Cognitive processing therapy, or CPT, is a research-supported treatment used to help individuals with trauma histories. It emphasizes how negative or incorrect thoughts about past trauma can fuel powerful secondary emotions that keep clients trapped in a negative spiral. This guide shares what you need to know about how CPT works, what studies show about its effectiveness, and how you can get certified if you’re interested in incorporating the techniques into your practice.
This form of therapy was initially designed to help victims of sexual assault and other forms of violent crime to more effectively manage their PTSD-related symptoms. Since then, the use of this intervention has broadened to include a wide range of trauma sufferers, most notably military service members struggling to process events that occurred during deployment.
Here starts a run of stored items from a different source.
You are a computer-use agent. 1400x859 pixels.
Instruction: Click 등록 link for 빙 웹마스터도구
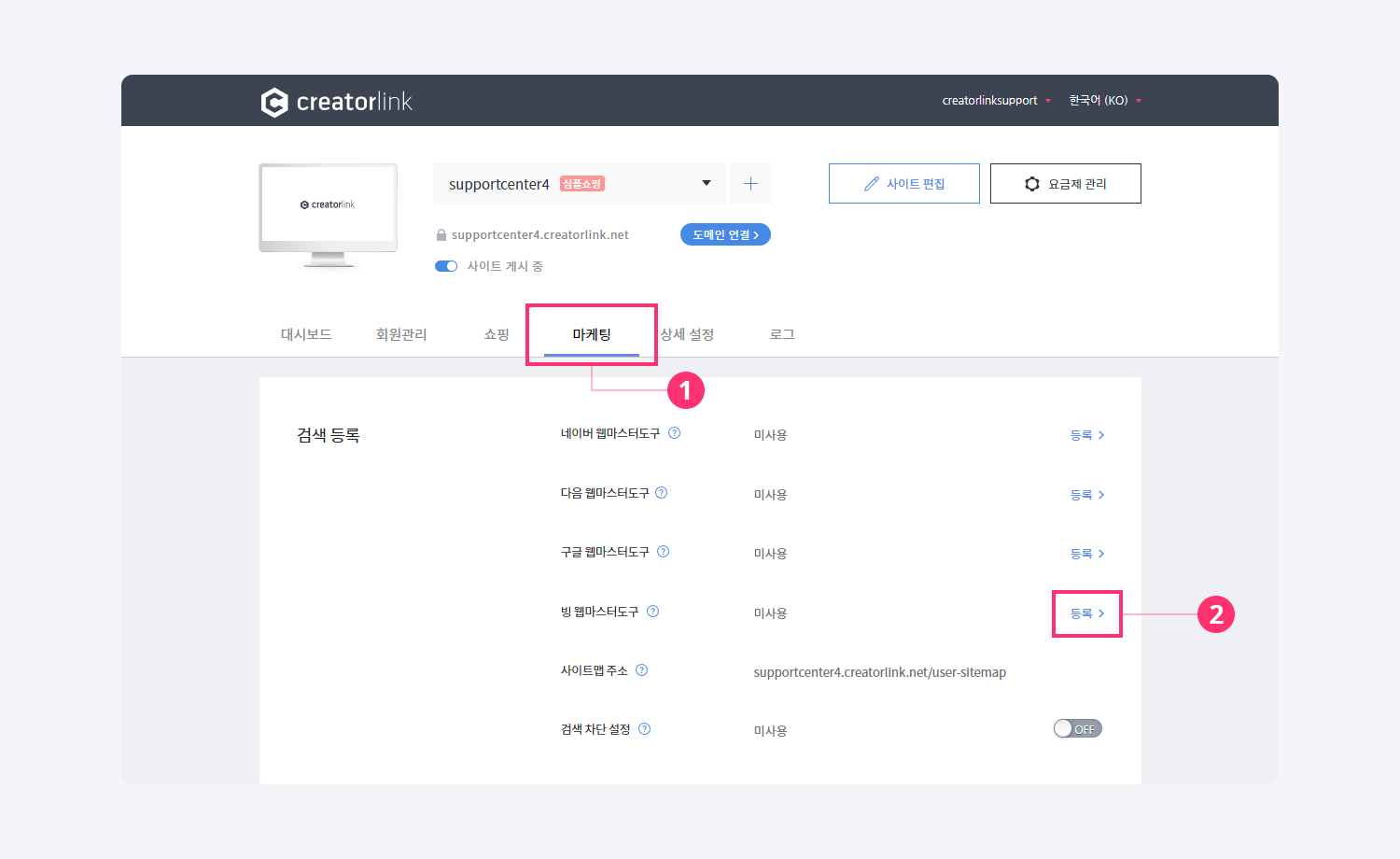tap(1086, 613)
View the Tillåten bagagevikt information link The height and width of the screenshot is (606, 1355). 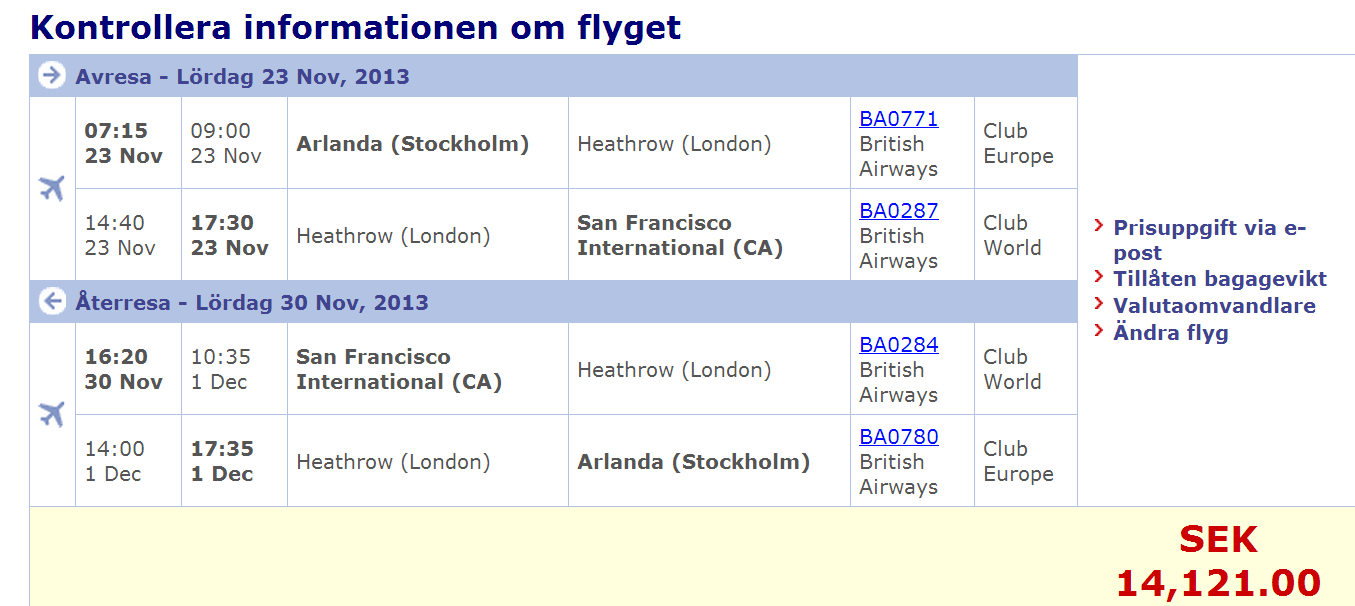pos(1220,279)
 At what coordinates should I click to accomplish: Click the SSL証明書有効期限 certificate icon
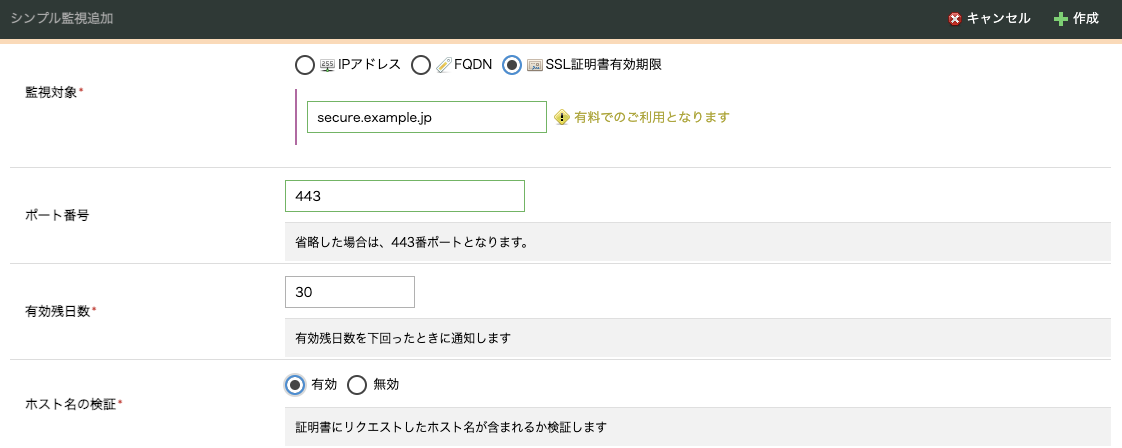(x=534, y=65)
Currently, CPT is considered an effective form of therapy for anyone with a diagnosis of PTSD. Since the goal of CPT is to shift the way trauma is interpreted and processed, it may be especially useful for individuals who are likely to incur additional trauma in the future, such as first responders or active military personnel. Although most commonly used in individual therapy, CPT can also be adapted for group therapy settings.
CPT has its foundations in P. J. Lang’s information processing theory and the social cognitive theory of PTSD. Information processing theory holds that when a person who has experienced trauma encounters a stimulus that reminds them of that experience, a fear reaction is triggered in their memory. As a result, the person attempts to escape the fear. This effort reinforces the fear response, making it more likely the cycle will repeat itself.
Social cognitive theory advances the idea that after a traumatic event, the primary feelings of fear or anger can be complicated by secondary emotions. Secondary emotions develop based on how an individual interprets their role in the traumatic event. For example, a rape survivor may come to believe that she, in some way, shares responsibility for the attack. This belief can create secondary emotions of guilt or shame. Challenging inaccurate perceptions around trauma can reduce troublesome secondary emotions and lessen the recurrence of intrusive thoughts.
A typical treatment course lasts twelve weeks, but it can be adjusted based on an individual client’s needs. CPT occurs in four distinct stages.
CPT begins with the therapist educating the client about their PTSD diagnosis and reviewing some of the most common ways people react when they’ve gone through a traumatic event. The therapist will ask the client to describe how the symptoms of PTSD show up in their life and help them identify thought patterns that may be causing the PTSD symptoms to recur. This stage concludes with the therapist sharing how CPT works and collaborating with the client on treatment goals.
In the second stage of CPT, the client processes the traumatic event. Typically, this involves the client writing a trauma account of the event and reading it aloud during a session. This exercise aims to help the client feel the emotions that the original trauma created while not attempting to run away or avoid them. This process serves to identify the stuck points or problematic interpretations of the event itself.
Through Socratic questioning or other techniques, the therapist engages the patient to question their maladaptive thoughts to help them modify potentially unhelpful ways of thinking about their trauma. Exercises that enable clients to recognize and investigate unhelpful thought patterns can feature in sessions and as homework.
People who’ve been diagnosed with PTSD often struggle in one or more of the following five areas: safety, trust, power and control, esteem, and intimacy. The final sessions are dedicated to helping the client apply the adaptive strategies learned earlier to everyday life situations that fall into one of these areas.
The power of CPT lies in its emphasis on how negative or incorrect thoughts about past trauma can increase the symptoms of PTSD and fuel powerful secondary emotions. These secondary emotions can make it more difficult for someone who has experienced trauma to process memories in a healthy way. CPT provides a framework for challenging negative thought patterns and replacing them with healthier, more productive ones. Also, CPT equips individuals with coping skills they can use to process past trauma. These coping skills can also be accessed if they experience additional trauma in the future.
CPT is an evidence-based treatment that has been the subject of several research studies. We’ll highlight two of them here.
A study published in Addictive Behaviors, a monthly peer-reviewed journal, involved 536 military veterans who received CPT therapy at a veterans hospital in the Midwest. Participants attended an average of nine sessions. A significant reduction in the symptoms of both PTSD and depression was reported across all groups who received a course of CPT therapy.
Another study published in the Journal of Consulting and Clinical Psychology sought to compare CPT’s effectiveness against prolonged exposure therapy and a control group. Study participants included 171 female rape victims. The study concluded that both CPT and prolonged exposure therapy were highly effective treatments and their results were very similar. However, participants who had received CPT therapy scored higher on two of the four guilt subtests designed to determine the effects of therapy outcomes in study participants.
Becoming certified as a CPT trainer is an in-depth process. The CPT training program involves participating in a self-paced, web-based training, a live online workshop, and group consultations. Before becoming fully certified, you’ll need to submit a series of redacted supporting documentation from your first few CPT clients to CPT-sanctioned evaluators for review. Full details on CPT certification can be found here.
CPT provides therapists with a powerful intervention for working with clients struggling with PTSD. This form of therapy helps those who’ve experienced traumatic life events to challenge faulty interpretations and replace them with healthier cognitions.